Association of HLA-DRB1*01 With IgA Vasculitis (Henoch-Schonlein)

Objective. IgA vasculitis (Henoch-Schonlein) (IgAV), formerly called Henoch-Schonlein purpura, is the most common vasculitis in children, but it is not rare in adults. Increased familial occurrence supports a genetic predisposition to IgAV. In this context, an association with the HLA-DRB1*01 phenotype has been suggested in Caucasian individuals with IgAV. However, data on the potential association of IgAV with HLA-DRB1*01 were based on small case series. We undertook this study to further investigate this potential association by performing HLA-DRB1 genotyping in the largest series of IgAV patients ever assessed for genetic studies in Caucasians. Methods. We assessed 342 Spanish patients with IgAV as well as 303 controls matched for sex and ethnicity. IgAV patients were required to fulfill the classification criteria described by Michel et al as well as the American College of Rheumatology 1990 classification criteria. HLA-DRB1 alleles were determined using the polymerase chain reaction-sequence-specific oligonucleotide probe method. Results.

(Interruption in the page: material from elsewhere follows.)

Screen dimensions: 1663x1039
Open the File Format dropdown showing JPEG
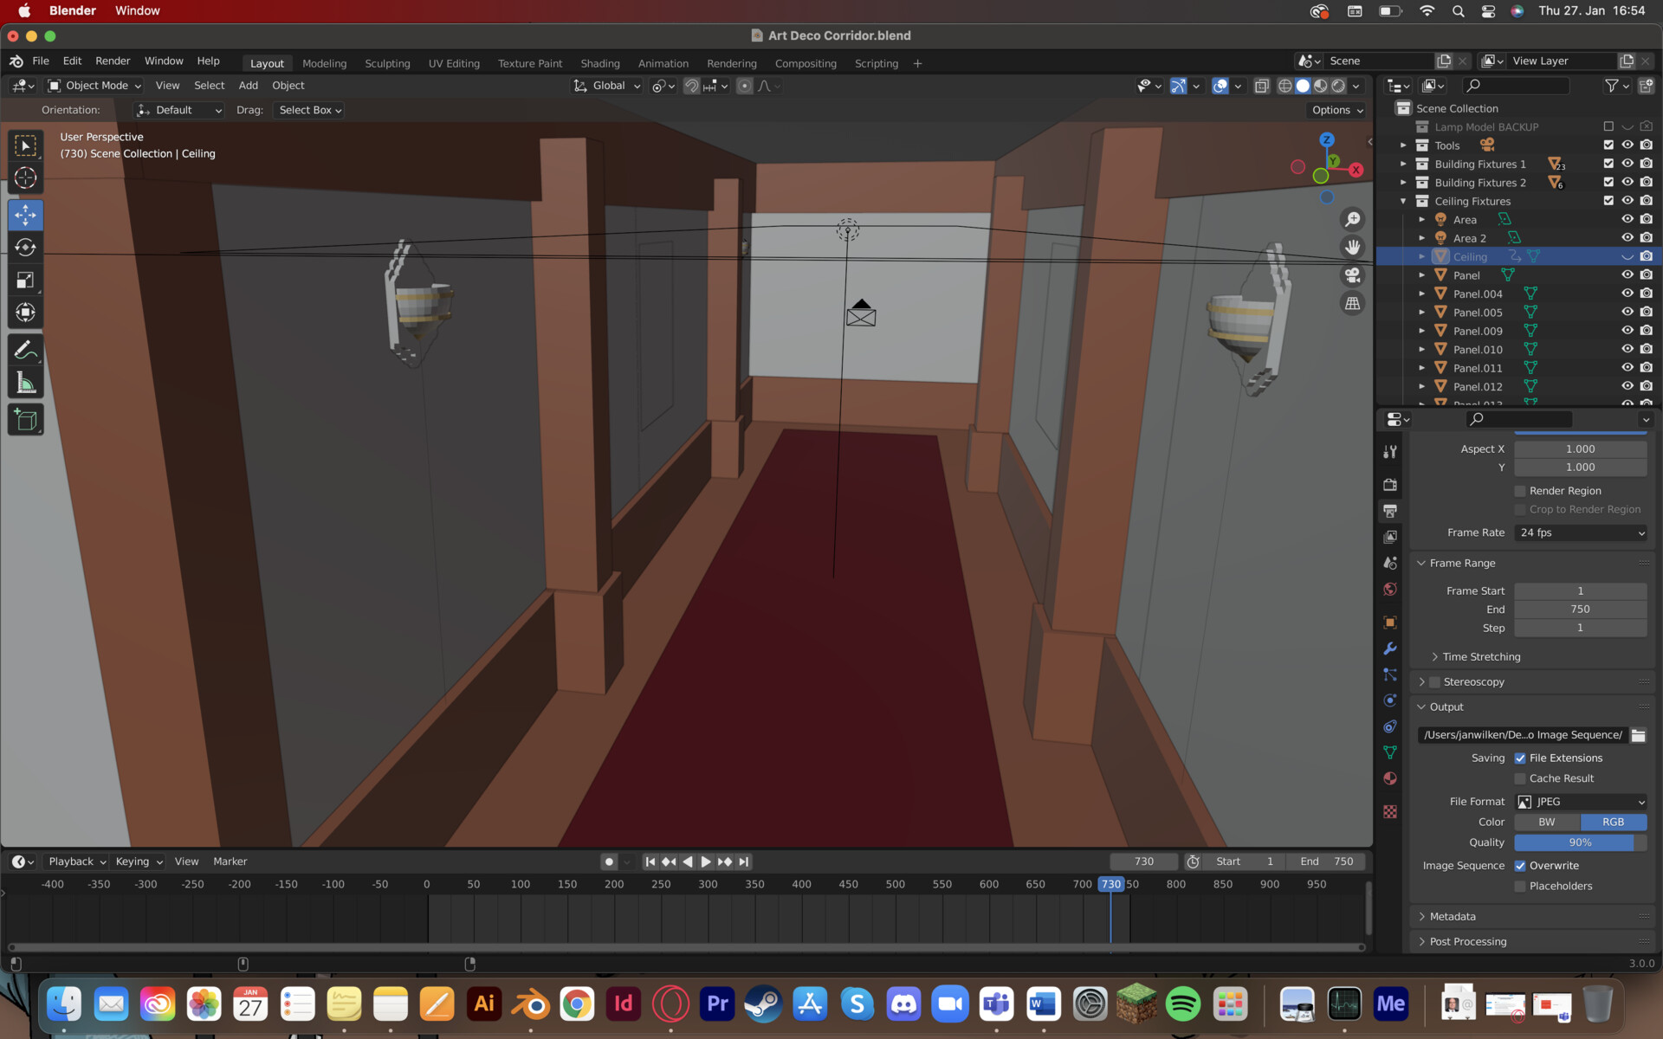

We found a statistically significant increase in the frequency of the HLA-DRB1*01 phenotype in IgAV patients compared with controls (43% versus 27%; P < 0.001) (odds ratio 2.03 [95% confidence interval 1.43-2.87]). This was due to the increased frequency of the HLA-DRB1*0103 allele in IgAV patients compared with controls (14.3% versus 2.0%; P < 0.001) (odds ratio 8.27 [95% confidence interval 3.46-23.9]). These results remained statistically significant after Bonferroni adjustment. In contrast, a statistically significant decrease in the frequency of the HLA-DRB1*03 phenotype, due to the presence of the HLA-DRB1*0301 allele, was observed in IgAV patients compared with controls (5.6% versus 18.2%; P < 0.001) (odds ratio 0.26 [95% confidence interval 0.14-0.47]), even after Bonferroni adjustment. No association of HLA-DRB1 with specific features of the disease was found. Conclusion. Our study confirms an association of IgAV with HLA-DRB1*01 in Caucasians. There also appears to be a protective effect against the development of IgAV in Caucasians carrying the HLA-DRB1*03 phenotype.